Funding shortfall forces hundreds of Afghanistan’s health facilities to close

File photo from a hospital in Kabul. Photo by EMERGENCY.

Figures compiled from multiple reports by the World Health Organization show that more than 570 health facilities across Afghanistan have closed or suspended operations since the beginning of 2025 as international funding has fallen, cutting off health services for more than 3.3 million people.

The closures are the latest sign of the growing strain on Afghanistan’s fragile health system, which remains heavily dependent on international assistance. The figures show that 422 health facilities closed across 30 provinces in 2025, followed by another 150 since the beginning of this year.

Hanan Balkhy, the WHO regional director for the Eastern Mediterranean, said during a visit to Afghanistan that the latest closures were caused by funding shortages. The loss of services, she said, has reduced childhood vaccination coverage, restricted access to maternal health care and made it more difficult for patients to receive basic treatment.

“The health response in 2026 remains severely underfunded,” Balkhy said, adding that as of June, only 17 percent of the required funding had been secured.

According to WHO figures, $190.8 million is needed for its health response in Afghanistan this year. At the current funding level, the widening gap threatens to force further reductions in services in a country where millions of people already struggle to obtain basic medical care.

The organization has identified the United States, the European Union, the Afghanistan Humanitarian Fund, the United Nations Central Emergency Response Fund and other United Nations agencies among the major contributors to Afghanistan’s health sector.

But the suspension of American assistance — previously a major source of aid to Afghanistan — combined with reductions in support from other donors, has contributed to the closure or suspension of health facilities, including mobile health and nutrition teams, according to the WHO

The effects are particularly severe in remote and impoverished areas, where families often have few alternatives when a publicly supported clinic closes.

Anargul, a resident of the western province of Badghis, said her daughter had undergone surgery for a chest condition and needed two months of follow-up treatment.

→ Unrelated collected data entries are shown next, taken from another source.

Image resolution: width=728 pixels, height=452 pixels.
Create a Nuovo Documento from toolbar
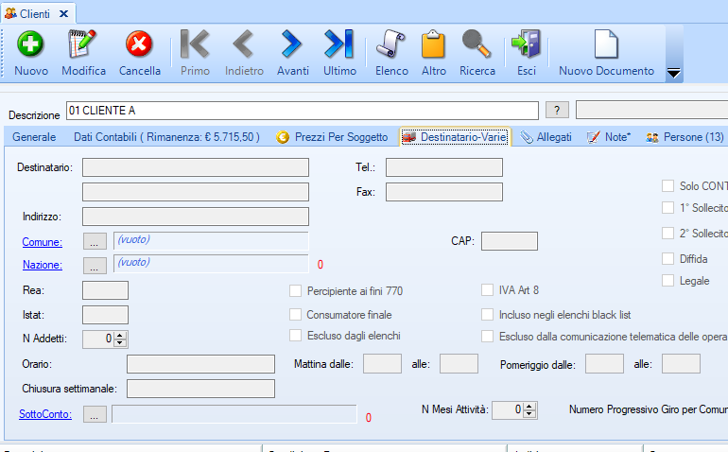tap(606, 44)
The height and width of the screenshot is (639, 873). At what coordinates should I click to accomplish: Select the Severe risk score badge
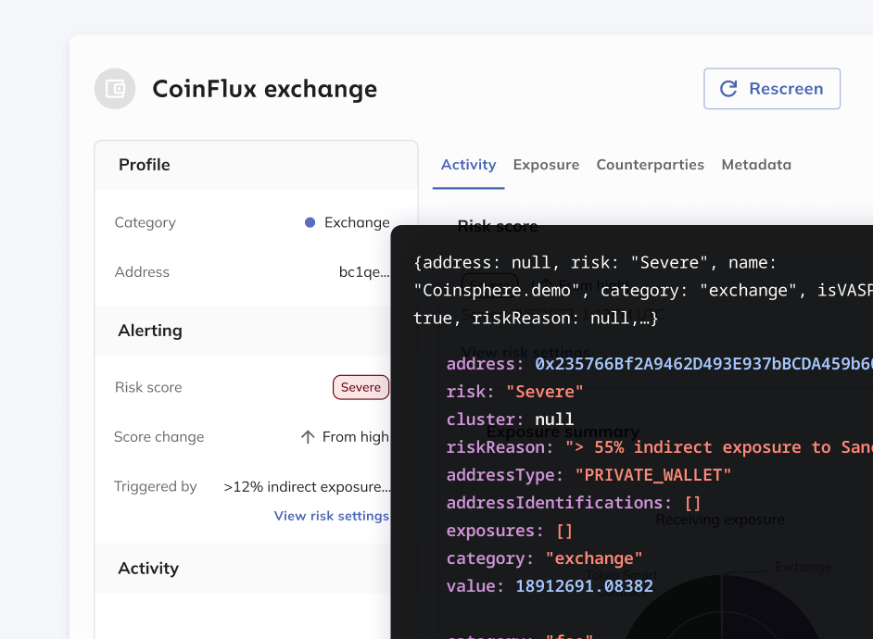[361, 387]
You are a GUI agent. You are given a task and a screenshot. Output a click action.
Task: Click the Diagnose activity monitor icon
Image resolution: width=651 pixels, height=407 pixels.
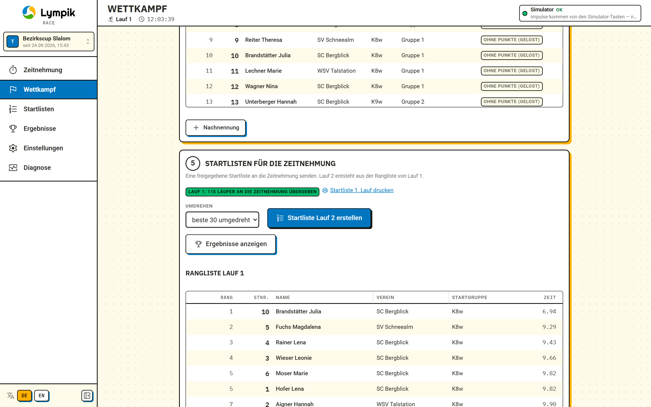coord(13,168)
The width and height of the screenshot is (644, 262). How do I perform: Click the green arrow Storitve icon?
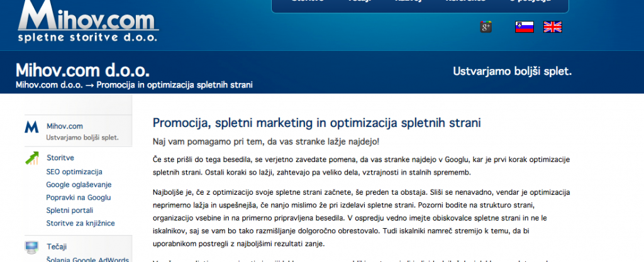[32, 158]
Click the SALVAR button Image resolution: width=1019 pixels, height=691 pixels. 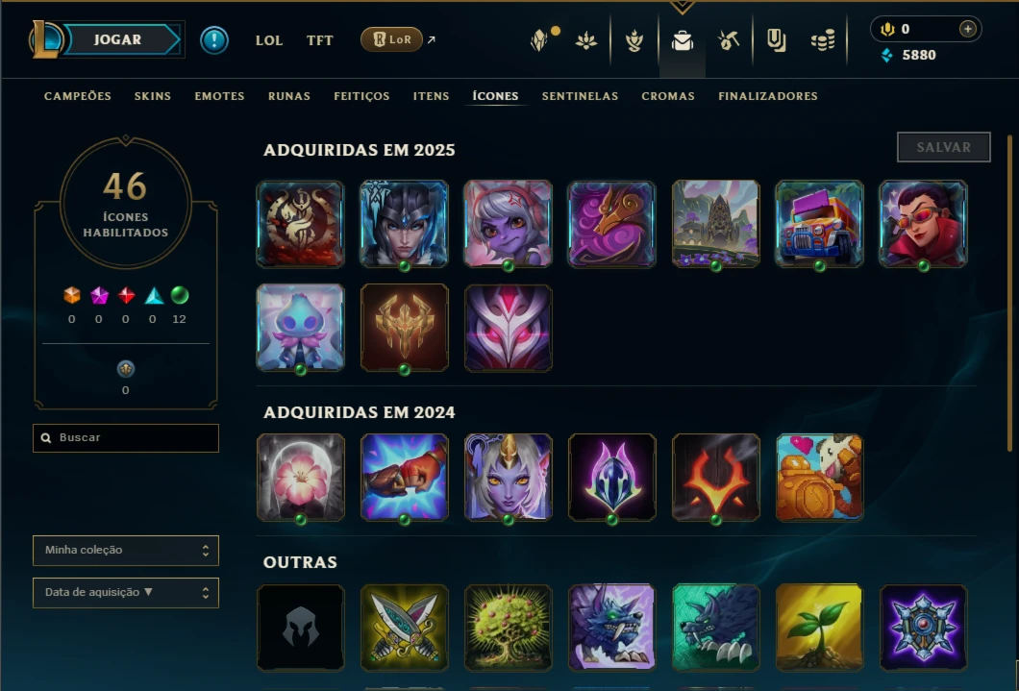click(x=944, y=147)
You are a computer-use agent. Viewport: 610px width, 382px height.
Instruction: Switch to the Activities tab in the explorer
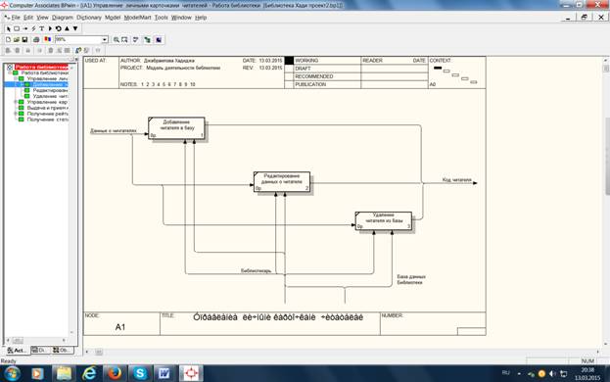pos(17,350)

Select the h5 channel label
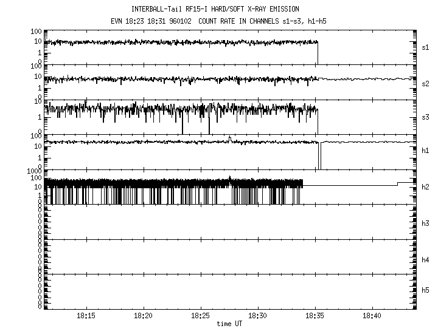click(426, 291)
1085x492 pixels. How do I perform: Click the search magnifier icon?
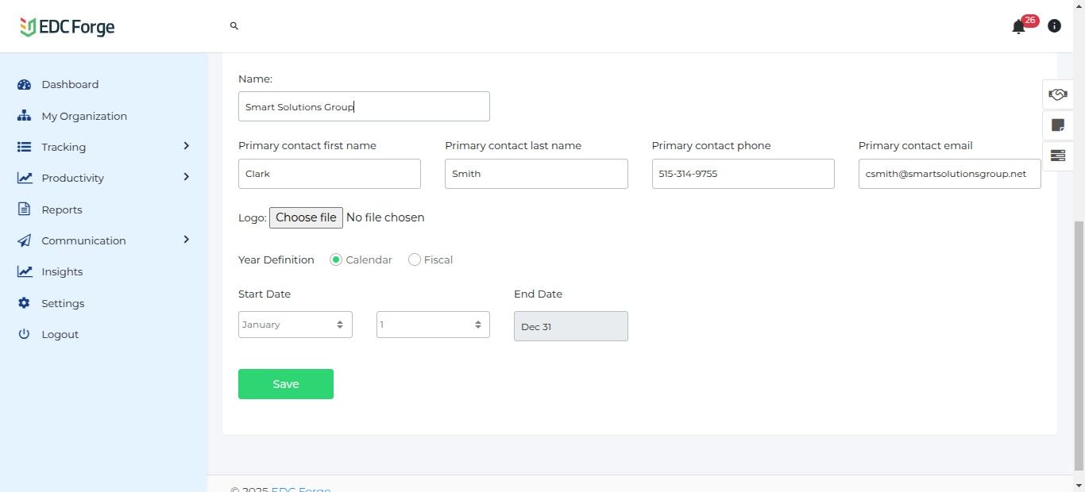point(234,26)
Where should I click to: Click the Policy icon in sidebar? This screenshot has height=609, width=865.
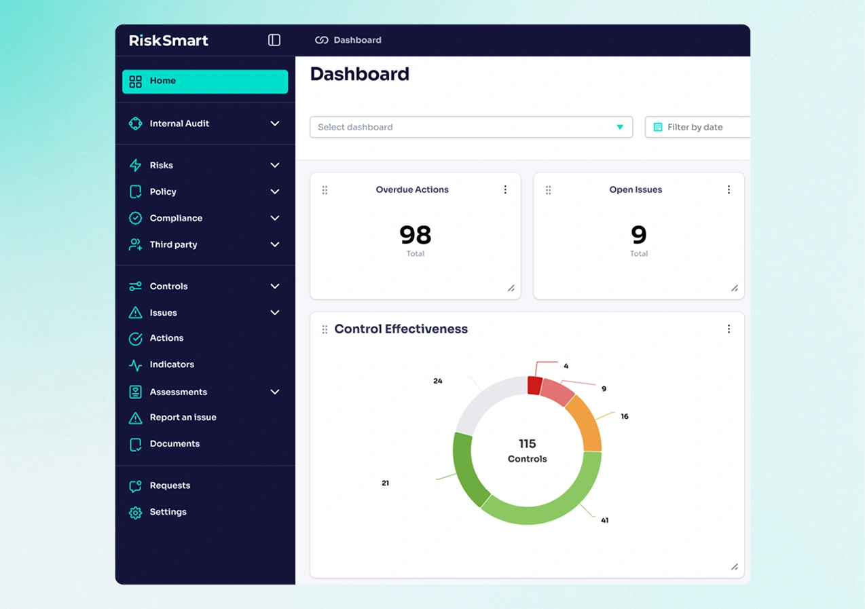tap(136, 191)
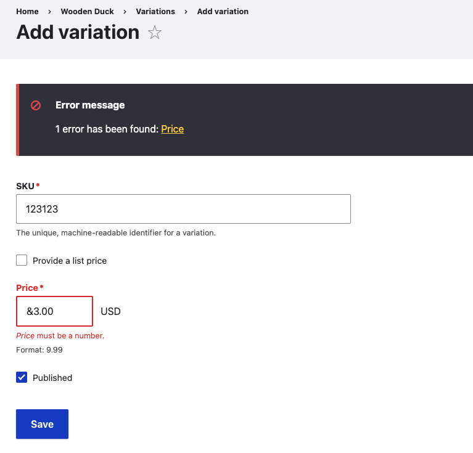This screenshot has height=453, width=473.
Task: Focus the Price input containing &3.00
Action: (55, 311)
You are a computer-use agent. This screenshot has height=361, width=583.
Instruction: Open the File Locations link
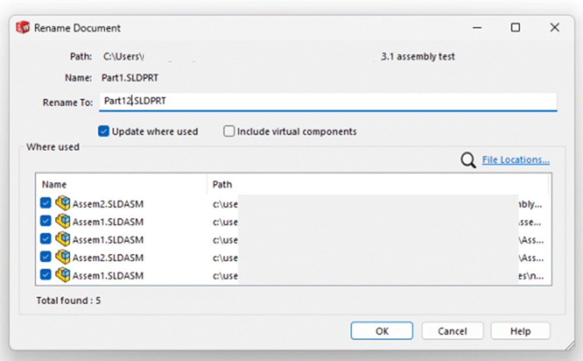[x=515, y=160]
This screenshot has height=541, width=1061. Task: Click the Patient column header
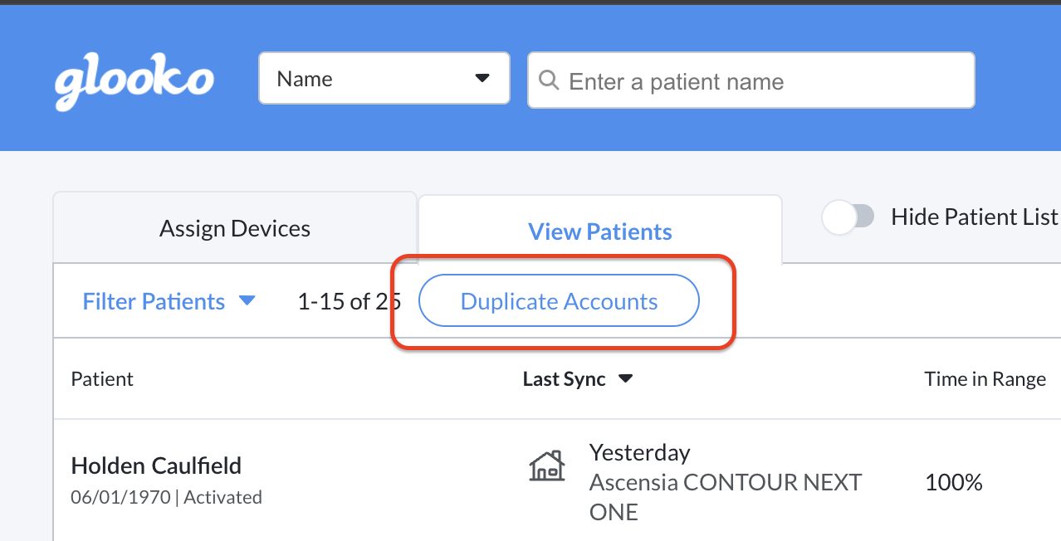[102, 378]
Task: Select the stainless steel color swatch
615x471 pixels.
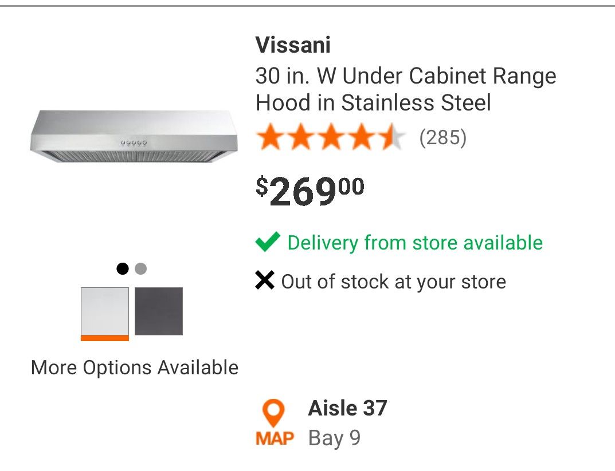Action: click(105, 314)
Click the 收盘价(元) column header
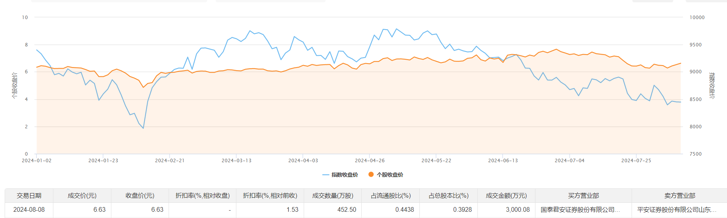The image size is (727, 218). tap(140, 195)
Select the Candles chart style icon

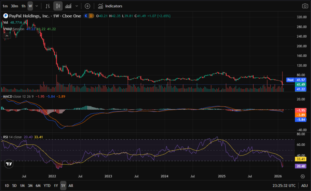(x=58, y=6)
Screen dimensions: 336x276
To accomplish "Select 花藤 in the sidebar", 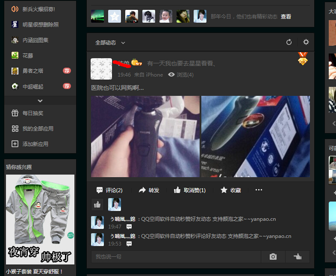I will 27,56.
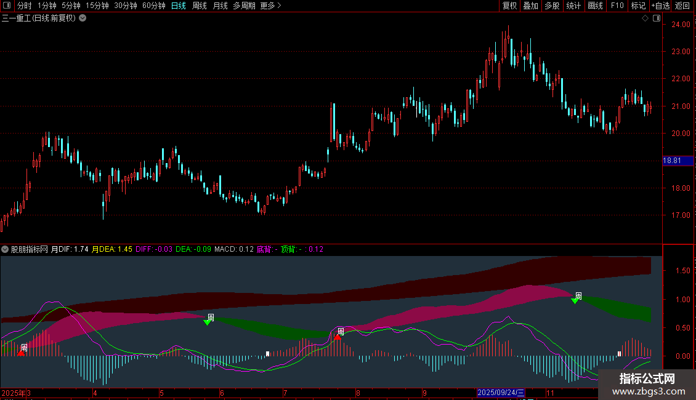
Task: Toggle the left sidebar panel icon
Action: pyautogui.click(x=7, y=6)
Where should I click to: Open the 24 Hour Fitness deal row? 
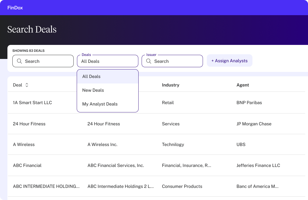click(29, 124)
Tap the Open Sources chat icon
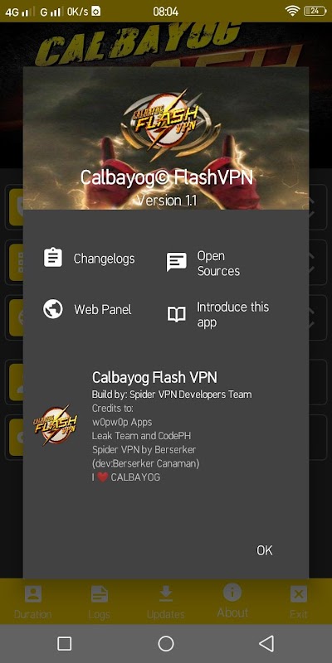332x663 pixels. (x=176, y=262)
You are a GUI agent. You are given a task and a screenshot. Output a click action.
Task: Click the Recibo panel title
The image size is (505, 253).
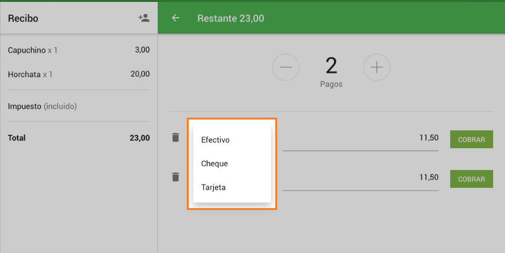click(23, 18)
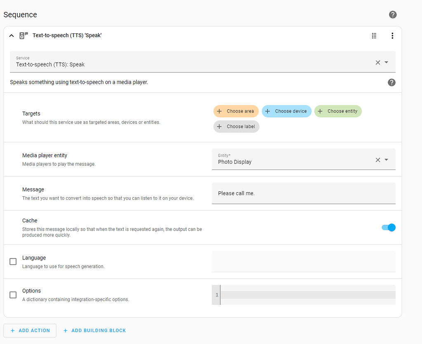Clear the Photo Display entity selection

point(377,159)
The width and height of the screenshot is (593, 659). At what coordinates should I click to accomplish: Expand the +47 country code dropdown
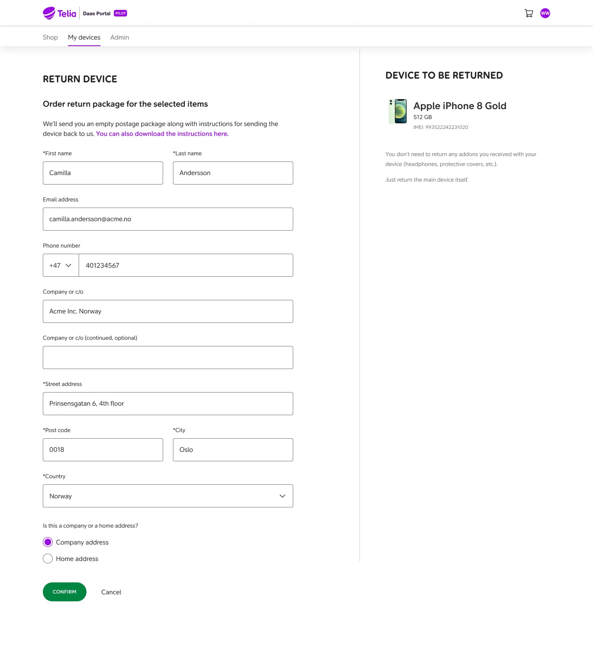tap(61, 265)
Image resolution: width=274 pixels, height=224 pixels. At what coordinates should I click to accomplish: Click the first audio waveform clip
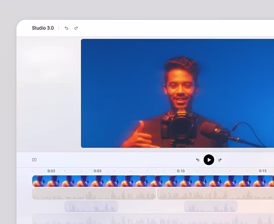tap(94, 194)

But she said there was no government clinic or aid organization providing the care her family needed in their area.

“Our living conditions are so bad that I cannot even afford a packet of cold medicine,” she said. “We do not even have enough bread to eat.”

Afghanistan’s health system has relied heavily on foreign assistance for years, leaving clinics and essential services vulnerable to sudden changes in donor funding. The system is also under pressure from widespread poverty, displacement, natural disasters and the return of millions of Afghans from neighboring countries.

In February, the WHO warned that decades of conflict, displacement and economic collapse had left Afghanistan’s health system fragile and under severe pressure. The organization estimated that 14.4 million people would need health assistance in 2026.

The closure of hundreds of facilities risks deepening those pressures. In many rural communities, the loss of a single clinic can force patients to travel long distances for treatment, an expense that the poorest families may be unable to afford.

Women and children are particularly vulnerable to reductions in local services. The WHO has warned that the closure of health facilities means fewer children are being reached with vaccinations and fewer women have access to essential maternal care.

The funding crisis is unfolding as humanitarian organizations confront shrinking resources across Afghanistan. International aid agencies have repeatedly warned that declining donor support is forcing them to reduce services even as humanitarian needs remain widespread.

For Afghanistan’s health sector, the immediate consequences are already visible: hundreds of facilities are no longer operating, millions of people have lost access to services, and the WHO has received less than one-fifth of the funding it says it needs for its response this year.

Without additional financing, health officials warn, further service reductions could leave more communities without even the most basic medical care.